SUPPLIED TEXT START

We Need a Massive Climate War Effort—Now
Only major spending on clean energy R&D can save us.
We devoted 30 percent of our economy to fight WWII—1,000 times what we spend on green tech.
I’ll take a wild guess that you don’t need any convincing about the need for action on climate change. You know that since the start of the Industrial Revolution we’ve dumped more than 500 billion tons of carbon into the atmosphere and we’re adding about 10 billion more each year. You know that global temperatures have risen 1 degree Celsius over the past century and we’re on track for 2 degrees within another few decades.
And you know what this means. It means more extreme weather. More hurricanes. More droughts. More flooding. More wildfires. More heat-related deaths. There will be more infectious disease as insects move ever farther north. The Northwest Passage will be open for much of the year. Sea levels will rise by several feet as the ice shelves of Greenland and the Antarctic melt, producing bigger storm swells and more intense flooding in low-lying areas around the world.
Some of this is already baked into our future, but to avoid the worst of it, climate experts widely agree that we need to get to net-zero carbon emissions entirely by 2050 at the latest. This is the goal of the Paris Agreement, and it’s one that every Democratic candidate for president has committed to. But how to get there?

SUPPLIED TEXT END
DATA EXTRACTS START

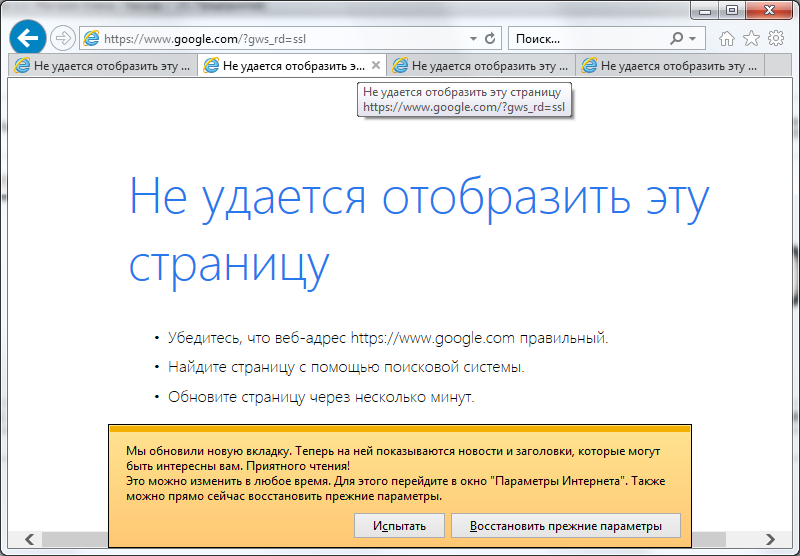Image resolution: width=800 pixels, height=556 pixels.
Task: Click the blue Back arrow button
Action: point(26,38)
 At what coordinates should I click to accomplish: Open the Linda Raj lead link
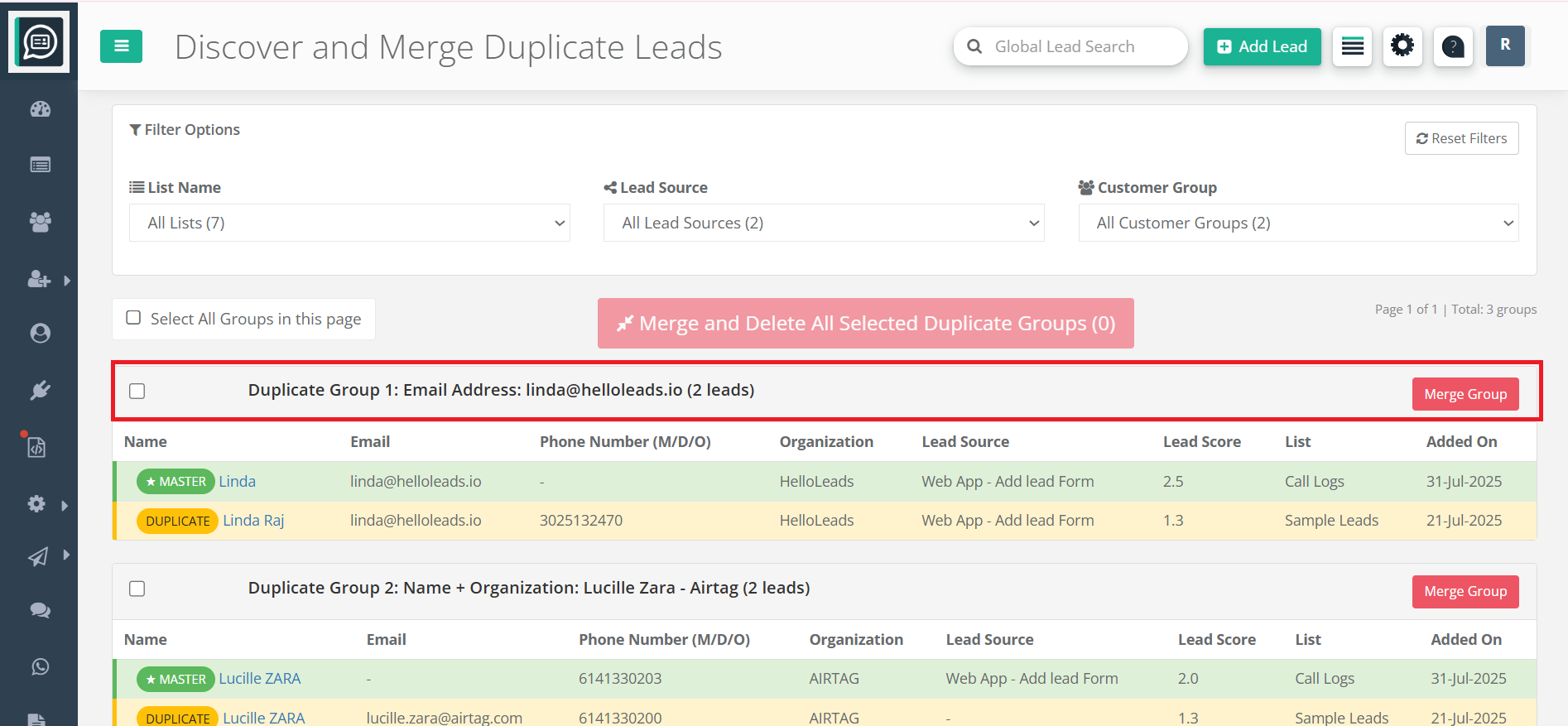click(253, 521)
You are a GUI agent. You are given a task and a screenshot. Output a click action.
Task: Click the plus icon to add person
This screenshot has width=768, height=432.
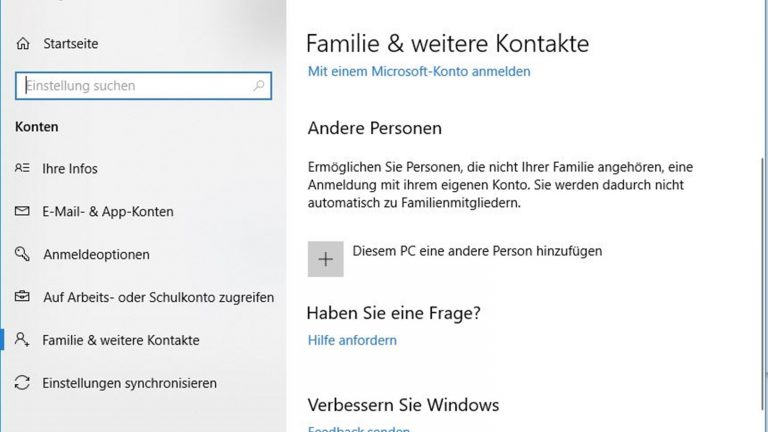[x=325, y=259]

DATA EXTRACTS END

WORK ITEM
Carry on the article calling for a climate war effort from the end of its last paragraph, taking up the question of how to get to net-zero emissions by 2050.

RESPONSE
Let’s start with the good news. About three-quarters of carbon emissions come from burning fossil fuels for power, and we already have the technology to make a big dent in that. Solar power is now price-competitive with the most efficient natural gas plants and is likely to get even cheaper in the near future. In 2019, Los Angeles signed a deal to provide 400 megawatts of solar power at a price under 4 cents per kilowatt-hour—including battery storage to keep that power available day and night. That’s just a start—it will provide only about 7 percent of electricity needed in Los Angeles—but for the first time it’s fully competitive with the current wholesale price of fossil fuel electricity in Southern California.